The obvious next thought is: "Okay, so maybe this is a special behavior that only applies to interfaces, because these methods have no implementation."

Wrong.

class Foo2 implements FooInterface2 {
    public Bar getBar(){
        throw new UnsupportedOperationException();
    }
}

public class Main {
    public static void main(String[] args) {
        for(Method m : Foo2.class.getMethods()){
            System.out.println(m);
        }
    }
}

yields

public com.company.Bar com.company.Foo2.getBar()
public com.company.BarInterface com.company.Foo2.getBar()
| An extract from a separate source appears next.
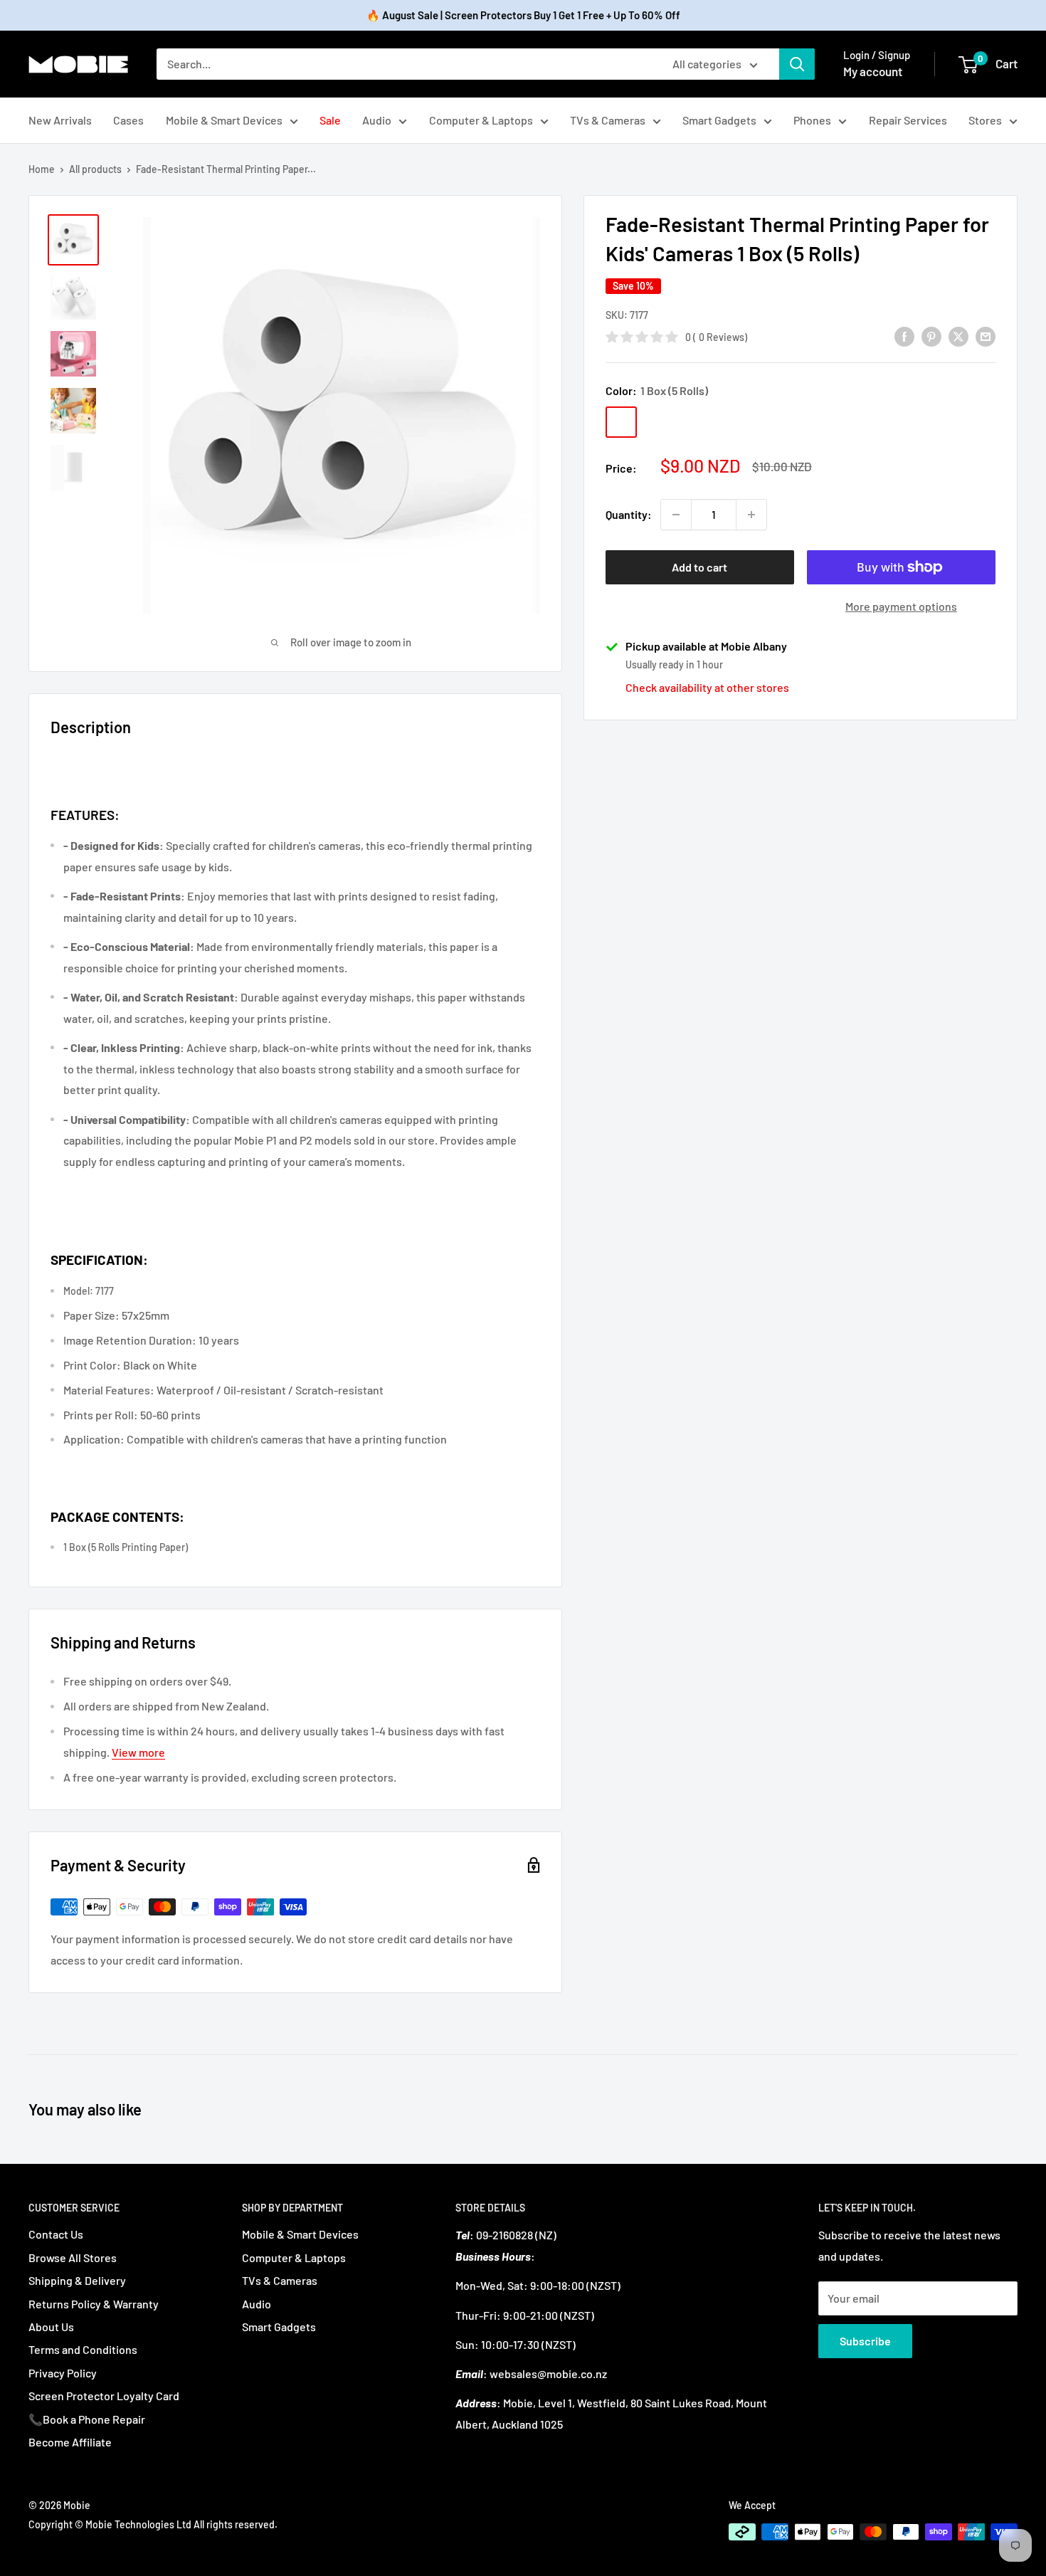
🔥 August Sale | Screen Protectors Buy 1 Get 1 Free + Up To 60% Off (523, 15)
What's going on here? Why is Java enumerating these as separate methods, and how has one of the interface methods managed to become a default method with no implementation?

Answer 1

It's not a default method you provide but a bridging method. In the parent interface you have defined.

public BarInterface getBar();

and you must have a method which can be called which implements this.

e.g.

FooInterface fi = new Foo();
BarInterface bi = fi.getBar(); // calls BarInterface getBar()

However, you also need to be able to call it's co-variant return type.

FooInterface2 fi = new Foo();
Bar bar = fi.getBar(); // calls Bar getBar()

These are the same method, only difference is that one calls the other and cast the return value. It's the method which appears to have a default implementation as it is on the interface which does this.

Note: if you have multiple levels of interfaces/class and each has a different return type, the number of methods accumulates.

The reason it does this is that the JVM allows having multiple methods with different return type because the return type is part of the signature. I'e the caller has to state which return type it is expecting and the JVM doesn't actually understand co-variant return types.